# Start of Document passage

The 4948 is cat4500-entservicesk9-mz.150-2.SG11.bin

Both MDF2 and MDF1a are cat4500e-entservicesk9-mz.152-2.E6.bin

I am upgrading the 4948E's to cat4500e-entservicesk9-mz.152-4.E5.bin to see if it does the same thing?

I also want to note that I have (2) vlans each with its own uplink. VLAN 400 is Verizon FTTI (1G fiber) and VLAN 200 is a Broadband connection. Same thing happened on BOTH uplinks, immediately went to 4000+ms and packet loss when moved to MDF1a

I suspect an L2 issue

here are the two highest utilization tasks.

79 616949 2248766 274 2.47% 2.69% 2.60% 0 Cat4k Mgmt HiPri
80 15004998 2025681 7407 70.95% 67.15% 67.12% 0 Cat4k Mgmt LoPri

I upgraded to ios 12.2-4-E5, still happening.

12 Replies 12

dajohnso
Level 1
Level 1

Very surprised this didn't get ANY responses? I resolved the issue. After upgrading to 15.2.4-E10 it was still happening. I started with a blank switch and kept updating the config until the issue happened.  It turns out after about 6 or 7 interfaces with "IP DEV TRACK MAX 10"  commands the switch CPU utilization goes to 99% and throughput to the internet uplink drops to <1Mbps. This was true even if I only had 2 interfaces active! (the rest were all shut and it still happened!)

Very surprised this didn't get ANY responses?

Well, as so many want to help, it generally means no one felt they could make a positive contribution.

# End of Document passage

→ What you will do
- a) Say whether each statement below agrees with the switch thread, answering yes or no and quoting the exact words of the switch thread that decide it. (i) MDF2 and MDF1a run the same software image. (ii) The problem showed up on only one of the two uplinks. (iii) The slowdown occurred only when every interface was active.
- b) Reproduce the part of the switch thread between "I upgraded to" and "a positive contribution.", inclusive.

# Start of Source data

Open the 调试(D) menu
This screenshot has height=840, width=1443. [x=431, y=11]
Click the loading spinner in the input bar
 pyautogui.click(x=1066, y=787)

# End of Source data

→ Task-by-task answers
- a)
(i) Yes: "Both MDF2 and MDF1a are cat4500e-entservicesk9-mz.152-2.E6.bin"
(ii) No: "Same thing happened on BOTH uplinks"
(iii) No: "This was true even if I only had 2 interfaces active!"

- b)
I upgraded to ios 12.2-4-E5, still happening.

12 Replies 12

dajohnso
Level 1
Level 1

Very surprised this didn't get ANY responses? I resolved the issue. After upgrading to 15.2.4-E10 it was still happening. I started with a blank switch and kept updating the config until the issue happened.  It turns out after about 6 or 7 interfaces with "IP DEV TRACK MAX 10"  commands the switch CPU utilization goes to 99% and throughput to the internet uplink drops to <1Mbps. This was true even if I only had 2 interfaces active! (the rest were all shut and it still happened!)

Very surprised this didn't get ANY responses?

Well, as so many want to help, it generally means no one felt they could make a positive contribution.